INSTRUCTION »
Copy out the entries from the line containing "Open the Propeller Diameter dropdown arrow" through the line containing "(x=321, y=262)", including both of those lines, and leave the pictures out of your answer.
── THE DATA
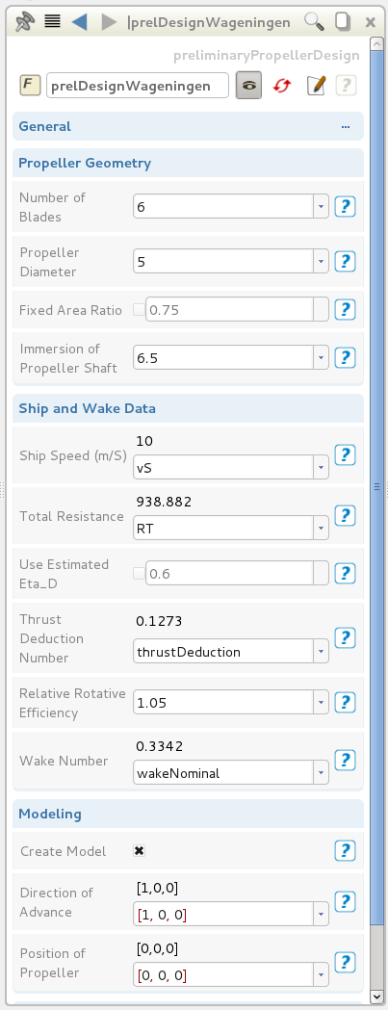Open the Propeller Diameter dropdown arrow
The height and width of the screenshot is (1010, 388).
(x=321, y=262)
────
── THE DATA
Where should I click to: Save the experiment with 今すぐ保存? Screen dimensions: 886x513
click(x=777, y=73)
────
── THE DATA
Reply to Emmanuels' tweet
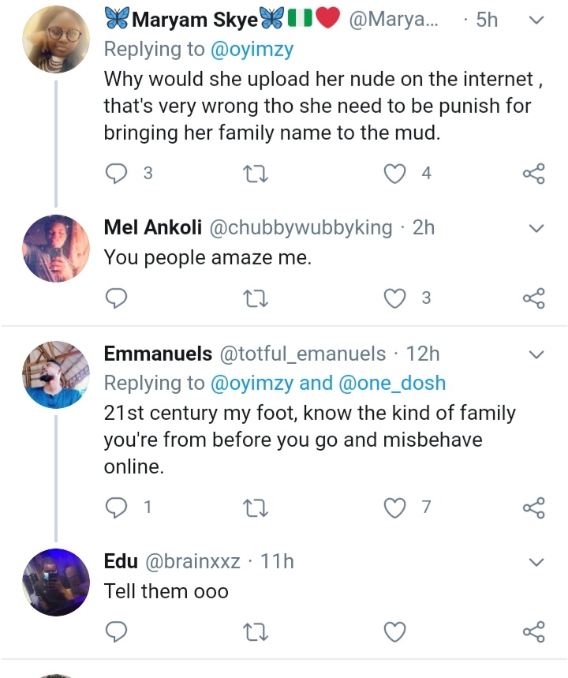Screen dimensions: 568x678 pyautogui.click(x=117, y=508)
────
SOLVED EXERCISE »
Open the Propeller Diameter dropdown arrow
The height and width of the screenshot is (1010, 388).
(x=321, y=262)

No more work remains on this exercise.